También es recomendable ubicarlo en zonas donde no reciba sol directo durante muchas horas. La luz natural favorece su crecimiento, pero el calor intenso puede perjudicar sus hojas y flores. En invierno, los espacios frescos y luminosos suelen ser los más apropiados.
Para mantener la intensidad de sus flores, el ciclamen requiere algunos cuidados simples. El riego debe realizarse con moderación, preferentemente cuando la tierra comience a secarse en la superficie. Es importante evitar mojar el centro de la planta, donde nacen las hojas y flores, para reducir el riesgo de daños.

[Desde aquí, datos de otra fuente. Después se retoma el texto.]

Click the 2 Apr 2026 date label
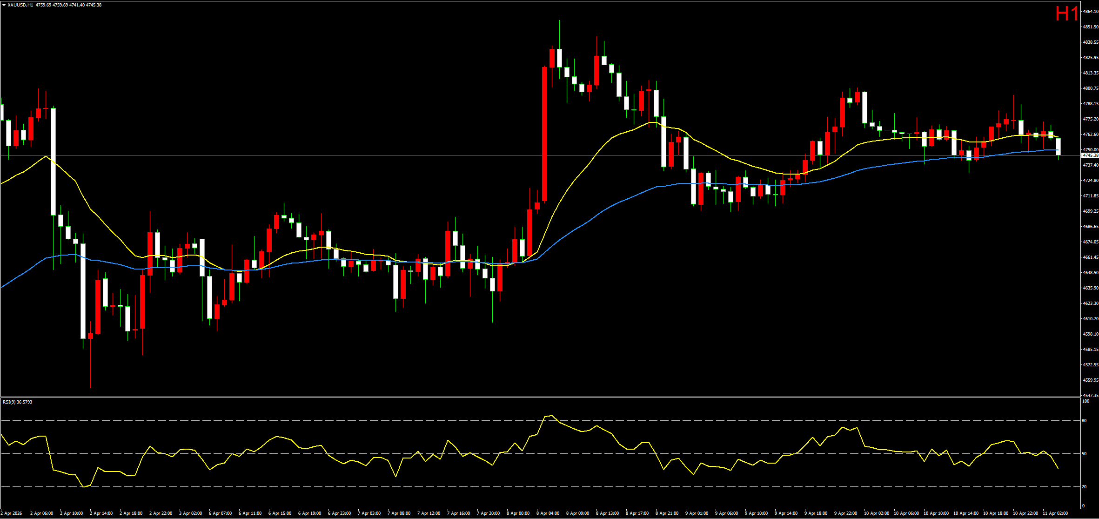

La limpieza también cumple un papel importante. Retirar las flores marchitas permite que la planta concentre su energía en nuevos brotes y ayuda a prolongar su etapa ornamental. Además, una ubicación protegida del viento fuerte puede favorecer su conservación durante los días más fríos.
Aunque puede resistir bajas temperaturas, las heladas intensas o prolongadas pueden afectar su estructura. En esas situaciones, conviene trasladarla a un lugar más resguardado o cubrirla temporalmente para evitar daños.
Su combinación de resistencia y belleza hizo que esta especie se transforme en una de las favoritas para quienes buscan sumar color al hogar sin depender de plantas exclusivamente de primavera o verano. El ciclamen demuestra que los jardines también pueden mantenerse llenos de vida cuando el frío domina el paisaje.
Con sus flores llamativas y su capacidad de adaptación, esta planta representa una alternativa ideal para quienes desean disfrutar de espacios verdes durante todo el año. Su presencia aporta un toque decorativo único y confirma que algunas especies encuentran en el invierno el momento perfecto para mostrar todo su esplendor.
Después de haberme instruido sobre artes botánicas, no descarto comprar un terrenito e instalar un vivero, eso sí, con precios acomodados para lectores de la Revista XXI.